[Source records]
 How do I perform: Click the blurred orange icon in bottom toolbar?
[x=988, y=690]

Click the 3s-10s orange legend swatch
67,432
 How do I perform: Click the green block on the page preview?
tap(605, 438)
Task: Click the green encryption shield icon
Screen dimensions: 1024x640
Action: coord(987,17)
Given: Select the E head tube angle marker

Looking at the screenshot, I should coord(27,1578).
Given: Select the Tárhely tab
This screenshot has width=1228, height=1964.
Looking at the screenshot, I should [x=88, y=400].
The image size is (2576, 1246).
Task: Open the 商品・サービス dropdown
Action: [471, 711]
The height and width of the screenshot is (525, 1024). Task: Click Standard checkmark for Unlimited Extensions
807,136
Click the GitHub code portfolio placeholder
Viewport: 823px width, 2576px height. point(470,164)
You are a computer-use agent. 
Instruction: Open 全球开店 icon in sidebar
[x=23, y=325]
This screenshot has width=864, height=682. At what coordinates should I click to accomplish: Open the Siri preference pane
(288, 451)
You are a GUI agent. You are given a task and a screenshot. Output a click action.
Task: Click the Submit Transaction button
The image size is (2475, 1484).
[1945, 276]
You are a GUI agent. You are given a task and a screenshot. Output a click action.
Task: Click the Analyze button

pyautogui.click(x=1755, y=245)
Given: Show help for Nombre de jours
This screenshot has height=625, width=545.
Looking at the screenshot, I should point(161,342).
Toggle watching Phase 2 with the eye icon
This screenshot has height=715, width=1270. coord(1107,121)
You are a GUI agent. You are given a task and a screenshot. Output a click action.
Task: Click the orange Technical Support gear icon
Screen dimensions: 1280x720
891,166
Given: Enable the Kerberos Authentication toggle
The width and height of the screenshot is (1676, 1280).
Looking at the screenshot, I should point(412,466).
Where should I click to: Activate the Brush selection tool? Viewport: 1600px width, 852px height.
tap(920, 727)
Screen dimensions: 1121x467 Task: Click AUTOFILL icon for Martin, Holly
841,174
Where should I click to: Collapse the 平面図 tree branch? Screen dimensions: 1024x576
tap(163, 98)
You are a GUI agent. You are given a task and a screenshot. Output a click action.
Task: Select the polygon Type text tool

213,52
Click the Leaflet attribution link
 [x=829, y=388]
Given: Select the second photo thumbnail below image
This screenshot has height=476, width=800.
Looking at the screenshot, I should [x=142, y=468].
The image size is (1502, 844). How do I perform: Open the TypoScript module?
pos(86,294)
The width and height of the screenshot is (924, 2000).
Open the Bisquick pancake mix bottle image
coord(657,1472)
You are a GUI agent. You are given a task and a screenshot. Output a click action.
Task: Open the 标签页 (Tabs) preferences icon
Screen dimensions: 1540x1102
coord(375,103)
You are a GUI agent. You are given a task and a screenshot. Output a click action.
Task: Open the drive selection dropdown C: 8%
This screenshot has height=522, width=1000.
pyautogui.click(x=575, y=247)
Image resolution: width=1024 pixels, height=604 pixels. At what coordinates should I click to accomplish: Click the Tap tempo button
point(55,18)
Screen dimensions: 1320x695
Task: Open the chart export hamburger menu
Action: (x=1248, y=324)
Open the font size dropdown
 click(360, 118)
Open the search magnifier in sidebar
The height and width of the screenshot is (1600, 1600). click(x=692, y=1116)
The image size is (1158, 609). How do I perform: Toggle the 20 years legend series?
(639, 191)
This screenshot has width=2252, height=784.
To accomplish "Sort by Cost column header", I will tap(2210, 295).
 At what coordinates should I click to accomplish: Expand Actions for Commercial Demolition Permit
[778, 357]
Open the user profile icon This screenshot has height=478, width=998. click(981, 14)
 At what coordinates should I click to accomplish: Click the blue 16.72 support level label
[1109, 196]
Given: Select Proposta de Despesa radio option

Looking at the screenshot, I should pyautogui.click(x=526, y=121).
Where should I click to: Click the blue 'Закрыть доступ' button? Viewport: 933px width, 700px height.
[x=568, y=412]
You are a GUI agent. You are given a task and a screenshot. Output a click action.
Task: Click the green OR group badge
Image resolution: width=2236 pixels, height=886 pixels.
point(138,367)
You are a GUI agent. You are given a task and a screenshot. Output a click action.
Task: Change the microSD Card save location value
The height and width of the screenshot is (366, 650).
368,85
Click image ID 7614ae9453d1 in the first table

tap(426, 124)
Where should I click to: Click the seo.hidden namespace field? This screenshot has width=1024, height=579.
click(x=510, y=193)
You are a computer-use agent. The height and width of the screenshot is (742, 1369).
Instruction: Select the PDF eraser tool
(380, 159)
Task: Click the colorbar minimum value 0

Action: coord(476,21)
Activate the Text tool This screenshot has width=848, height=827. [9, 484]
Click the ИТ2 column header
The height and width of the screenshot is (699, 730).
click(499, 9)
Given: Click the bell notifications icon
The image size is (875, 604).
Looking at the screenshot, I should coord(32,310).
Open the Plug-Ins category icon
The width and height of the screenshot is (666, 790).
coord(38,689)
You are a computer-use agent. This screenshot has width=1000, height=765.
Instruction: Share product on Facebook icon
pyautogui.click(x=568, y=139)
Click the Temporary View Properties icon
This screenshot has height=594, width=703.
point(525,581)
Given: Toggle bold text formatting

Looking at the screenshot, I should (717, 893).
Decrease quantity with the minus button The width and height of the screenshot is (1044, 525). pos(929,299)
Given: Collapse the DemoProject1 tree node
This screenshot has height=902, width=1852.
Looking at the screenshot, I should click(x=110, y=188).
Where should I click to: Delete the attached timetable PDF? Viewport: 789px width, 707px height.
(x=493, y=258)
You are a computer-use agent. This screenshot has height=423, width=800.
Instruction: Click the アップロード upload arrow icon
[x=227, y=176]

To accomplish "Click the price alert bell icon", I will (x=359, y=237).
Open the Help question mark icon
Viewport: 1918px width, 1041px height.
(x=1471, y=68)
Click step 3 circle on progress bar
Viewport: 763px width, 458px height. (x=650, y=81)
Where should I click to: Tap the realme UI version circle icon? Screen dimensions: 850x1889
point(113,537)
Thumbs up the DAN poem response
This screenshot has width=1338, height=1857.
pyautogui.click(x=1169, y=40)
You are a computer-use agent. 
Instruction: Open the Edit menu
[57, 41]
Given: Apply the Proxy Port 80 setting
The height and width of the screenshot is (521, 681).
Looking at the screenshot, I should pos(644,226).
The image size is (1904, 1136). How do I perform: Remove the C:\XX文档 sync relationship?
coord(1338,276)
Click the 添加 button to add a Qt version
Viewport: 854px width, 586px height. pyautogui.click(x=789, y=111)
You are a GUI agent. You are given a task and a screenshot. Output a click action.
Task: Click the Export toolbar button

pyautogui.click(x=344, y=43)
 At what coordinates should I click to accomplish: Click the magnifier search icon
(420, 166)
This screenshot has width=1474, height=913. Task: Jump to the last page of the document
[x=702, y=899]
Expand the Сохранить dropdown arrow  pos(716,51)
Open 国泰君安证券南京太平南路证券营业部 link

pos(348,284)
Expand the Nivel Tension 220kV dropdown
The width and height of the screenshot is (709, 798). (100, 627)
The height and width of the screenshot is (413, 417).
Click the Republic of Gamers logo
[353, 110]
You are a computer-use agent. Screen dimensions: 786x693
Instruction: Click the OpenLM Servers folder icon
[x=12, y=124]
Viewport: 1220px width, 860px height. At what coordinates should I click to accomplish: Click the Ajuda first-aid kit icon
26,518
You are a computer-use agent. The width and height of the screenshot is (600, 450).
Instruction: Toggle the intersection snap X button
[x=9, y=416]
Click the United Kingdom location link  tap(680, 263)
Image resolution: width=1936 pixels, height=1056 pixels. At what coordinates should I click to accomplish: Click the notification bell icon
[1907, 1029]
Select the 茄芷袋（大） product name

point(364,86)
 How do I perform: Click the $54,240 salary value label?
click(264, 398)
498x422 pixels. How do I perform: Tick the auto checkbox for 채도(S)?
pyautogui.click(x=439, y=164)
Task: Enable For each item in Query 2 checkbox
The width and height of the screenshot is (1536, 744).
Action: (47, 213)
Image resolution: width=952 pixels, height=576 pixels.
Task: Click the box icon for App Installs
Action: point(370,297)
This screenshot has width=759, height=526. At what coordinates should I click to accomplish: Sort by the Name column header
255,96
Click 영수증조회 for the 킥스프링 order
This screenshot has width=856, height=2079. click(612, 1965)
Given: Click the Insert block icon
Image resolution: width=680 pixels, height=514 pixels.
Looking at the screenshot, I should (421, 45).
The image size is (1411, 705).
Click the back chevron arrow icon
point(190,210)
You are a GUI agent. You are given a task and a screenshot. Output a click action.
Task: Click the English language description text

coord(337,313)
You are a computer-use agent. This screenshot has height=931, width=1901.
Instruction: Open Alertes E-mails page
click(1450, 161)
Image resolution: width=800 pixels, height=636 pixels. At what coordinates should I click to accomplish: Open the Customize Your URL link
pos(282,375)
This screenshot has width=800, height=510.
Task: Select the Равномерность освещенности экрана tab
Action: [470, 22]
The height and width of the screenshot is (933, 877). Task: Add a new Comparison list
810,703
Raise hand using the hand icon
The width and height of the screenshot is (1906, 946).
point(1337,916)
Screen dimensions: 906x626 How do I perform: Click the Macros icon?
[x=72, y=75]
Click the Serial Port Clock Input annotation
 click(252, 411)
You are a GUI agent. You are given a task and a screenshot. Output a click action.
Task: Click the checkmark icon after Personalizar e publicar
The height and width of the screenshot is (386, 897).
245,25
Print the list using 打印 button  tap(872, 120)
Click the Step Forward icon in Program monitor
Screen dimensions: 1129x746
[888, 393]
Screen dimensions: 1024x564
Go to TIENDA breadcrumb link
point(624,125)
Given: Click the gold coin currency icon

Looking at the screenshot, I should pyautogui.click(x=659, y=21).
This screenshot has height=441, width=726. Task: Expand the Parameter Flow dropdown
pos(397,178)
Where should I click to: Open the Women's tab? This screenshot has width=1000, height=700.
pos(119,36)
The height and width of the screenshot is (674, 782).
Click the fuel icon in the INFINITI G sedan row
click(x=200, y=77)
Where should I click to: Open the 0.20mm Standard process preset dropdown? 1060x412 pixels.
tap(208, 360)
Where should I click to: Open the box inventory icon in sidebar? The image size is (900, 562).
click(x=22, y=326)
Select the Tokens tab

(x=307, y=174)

[Aim of the exercise] Filter the data above, keeping only lines that include the string "Enable".

[Result of the exercise]
Given: Enable the Kerberos Authentication toggle
Task: Enable For each item in Query 2 checkbox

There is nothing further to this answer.